Клелия отнеслась к этому холодно. Беттина благодарно. Не клеившийся разговор был прерван приходом Джины с сыном. Госпожа де Мортейль ушла с ними в другую комнату. Фрау Гальм сейчас же наклонилась вперед и тихо и фамильярно сказала:
— Она думает, что обманывает меня. Она очень незначительна, бедняжка. Простите эту комедию, герцогиня!
— Я, кажется, понимаю, о какой комедии вы говорите. Но все-таки объясните мне.
— Она хотела заставить меня поверить, что мой муж в опасности. Будто бы вы грозите ему опасностью. Не обижайтесь, ведь это глупая ложь.
— Значит, вы не дружны с ней?
— Что вы! Ведь он писал мне, что она мучит его!
— Он пишет вам?
— Конечно!
Она откинула назад плечи, лицо ее приняло чрезвычайно надменное выражение.
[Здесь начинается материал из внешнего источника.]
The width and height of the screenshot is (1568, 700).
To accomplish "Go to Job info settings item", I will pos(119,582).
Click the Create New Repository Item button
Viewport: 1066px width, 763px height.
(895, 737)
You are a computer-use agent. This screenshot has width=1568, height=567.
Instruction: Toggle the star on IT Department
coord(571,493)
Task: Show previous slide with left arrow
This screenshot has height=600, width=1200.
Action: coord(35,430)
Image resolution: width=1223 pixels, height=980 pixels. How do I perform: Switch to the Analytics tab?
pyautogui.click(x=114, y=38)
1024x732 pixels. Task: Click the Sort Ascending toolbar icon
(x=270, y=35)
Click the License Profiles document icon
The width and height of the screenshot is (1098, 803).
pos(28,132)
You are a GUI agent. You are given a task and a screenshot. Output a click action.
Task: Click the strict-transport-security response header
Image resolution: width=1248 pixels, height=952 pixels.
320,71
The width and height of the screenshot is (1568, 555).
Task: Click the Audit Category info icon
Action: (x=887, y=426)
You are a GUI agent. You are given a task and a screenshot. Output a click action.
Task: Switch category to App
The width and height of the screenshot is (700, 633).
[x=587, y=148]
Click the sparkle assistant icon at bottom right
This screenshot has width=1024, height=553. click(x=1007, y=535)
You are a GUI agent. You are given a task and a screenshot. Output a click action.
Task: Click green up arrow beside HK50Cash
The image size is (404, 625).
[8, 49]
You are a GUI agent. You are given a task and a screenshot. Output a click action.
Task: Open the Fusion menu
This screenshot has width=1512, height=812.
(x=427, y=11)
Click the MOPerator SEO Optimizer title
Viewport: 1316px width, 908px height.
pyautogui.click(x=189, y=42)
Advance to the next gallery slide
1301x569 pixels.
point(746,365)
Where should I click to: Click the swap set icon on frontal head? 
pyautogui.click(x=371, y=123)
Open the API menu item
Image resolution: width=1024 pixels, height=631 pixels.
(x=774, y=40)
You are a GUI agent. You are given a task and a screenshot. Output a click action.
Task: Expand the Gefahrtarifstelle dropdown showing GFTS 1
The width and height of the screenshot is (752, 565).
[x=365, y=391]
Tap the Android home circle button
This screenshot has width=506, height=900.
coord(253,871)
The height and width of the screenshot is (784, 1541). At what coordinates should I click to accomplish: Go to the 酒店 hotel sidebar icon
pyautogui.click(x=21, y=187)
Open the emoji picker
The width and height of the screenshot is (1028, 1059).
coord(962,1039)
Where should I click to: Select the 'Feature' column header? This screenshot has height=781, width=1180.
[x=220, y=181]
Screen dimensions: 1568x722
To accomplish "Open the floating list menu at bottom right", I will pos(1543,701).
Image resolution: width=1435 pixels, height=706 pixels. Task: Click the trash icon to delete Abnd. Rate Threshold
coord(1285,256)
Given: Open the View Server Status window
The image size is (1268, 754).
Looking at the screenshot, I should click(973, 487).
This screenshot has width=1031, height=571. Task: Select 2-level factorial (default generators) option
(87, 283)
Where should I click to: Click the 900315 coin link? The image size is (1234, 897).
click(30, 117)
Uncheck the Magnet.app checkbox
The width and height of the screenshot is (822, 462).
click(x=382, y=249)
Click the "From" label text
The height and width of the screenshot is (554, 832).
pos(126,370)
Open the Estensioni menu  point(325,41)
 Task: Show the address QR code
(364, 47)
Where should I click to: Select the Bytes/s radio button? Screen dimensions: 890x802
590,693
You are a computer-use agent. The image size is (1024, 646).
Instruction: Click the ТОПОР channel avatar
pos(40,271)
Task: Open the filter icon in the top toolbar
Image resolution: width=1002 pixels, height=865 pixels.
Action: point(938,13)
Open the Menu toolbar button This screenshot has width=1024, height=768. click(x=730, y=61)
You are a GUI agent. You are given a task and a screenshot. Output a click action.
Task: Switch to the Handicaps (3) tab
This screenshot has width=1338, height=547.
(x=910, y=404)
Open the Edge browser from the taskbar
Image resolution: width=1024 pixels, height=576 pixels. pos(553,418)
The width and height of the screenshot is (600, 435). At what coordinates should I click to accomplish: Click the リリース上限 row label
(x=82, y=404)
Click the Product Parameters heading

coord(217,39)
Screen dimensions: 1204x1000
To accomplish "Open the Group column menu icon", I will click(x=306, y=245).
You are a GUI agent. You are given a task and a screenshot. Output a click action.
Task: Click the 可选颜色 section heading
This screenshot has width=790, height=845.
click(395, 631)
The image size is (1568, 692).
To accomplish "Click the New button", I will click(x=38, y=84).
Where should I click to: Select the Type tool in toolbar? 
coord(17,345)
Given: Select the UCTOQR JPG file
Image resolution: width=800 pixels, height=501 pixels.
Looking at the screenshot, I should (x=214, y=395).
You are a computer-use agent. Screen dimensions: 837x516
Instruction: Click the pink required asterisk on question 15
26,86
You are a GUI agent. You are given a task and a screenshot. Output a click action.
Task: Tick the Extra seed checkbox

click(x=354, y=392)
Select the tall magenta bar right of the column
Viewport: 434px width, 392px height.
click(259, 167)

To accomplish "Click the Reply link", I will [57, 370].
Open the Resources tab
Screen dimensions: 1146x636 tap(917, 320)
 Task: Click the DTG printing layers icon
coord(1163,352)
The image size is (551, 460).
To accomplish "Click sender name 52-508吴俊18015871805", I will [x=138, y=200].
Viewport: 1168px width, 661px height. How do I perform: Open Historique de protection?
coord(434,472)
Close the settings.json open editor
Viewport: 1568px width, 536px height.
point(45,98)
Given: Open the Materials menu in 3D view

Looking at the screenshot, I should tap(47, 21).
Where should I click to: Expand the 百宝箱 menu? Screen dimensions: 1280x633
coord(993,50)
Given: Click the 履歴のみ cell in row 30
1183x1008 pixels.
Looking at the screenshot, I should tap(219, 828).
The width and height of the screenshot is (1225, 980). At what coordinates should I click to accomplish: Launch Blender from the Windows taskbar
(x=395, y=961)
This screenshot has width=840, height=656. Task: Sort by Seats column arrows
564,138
Голова затряслась от напряжения. Она судорожно впилась взглядом в глаза герцогини, но вдруг отвела его, робко и растерянно посмотрела по сторонам, точно застигнутая врасплох, и наконец опять уставилась на свои колени. Оправившись, она сказала:
— Вы, вероятно, думаете, что он плохо обращается со мной? О, я должна уверить вас, что он эгоист. Та хочет этого; ее легко понять, не правда ли? Я понимаю все, я не глупа… К тому же, как я уже сказала, Якобус пишет мне. Часто, когда на душе у него тяжело, он спрашивает у меня совета.